* **Items from a data source**
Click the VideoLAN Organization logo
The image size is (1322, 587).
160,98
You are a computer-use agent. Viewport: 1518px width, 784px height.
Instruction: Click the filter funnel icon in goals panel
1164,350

* **Task item**
Respond with the exact lines running from the one that contains "Instruction: Click the" through the last line of the data above, and no other lines.

* **Response to this exercise**
Instruction: Click the filter funnel icon in goals panel
1164,350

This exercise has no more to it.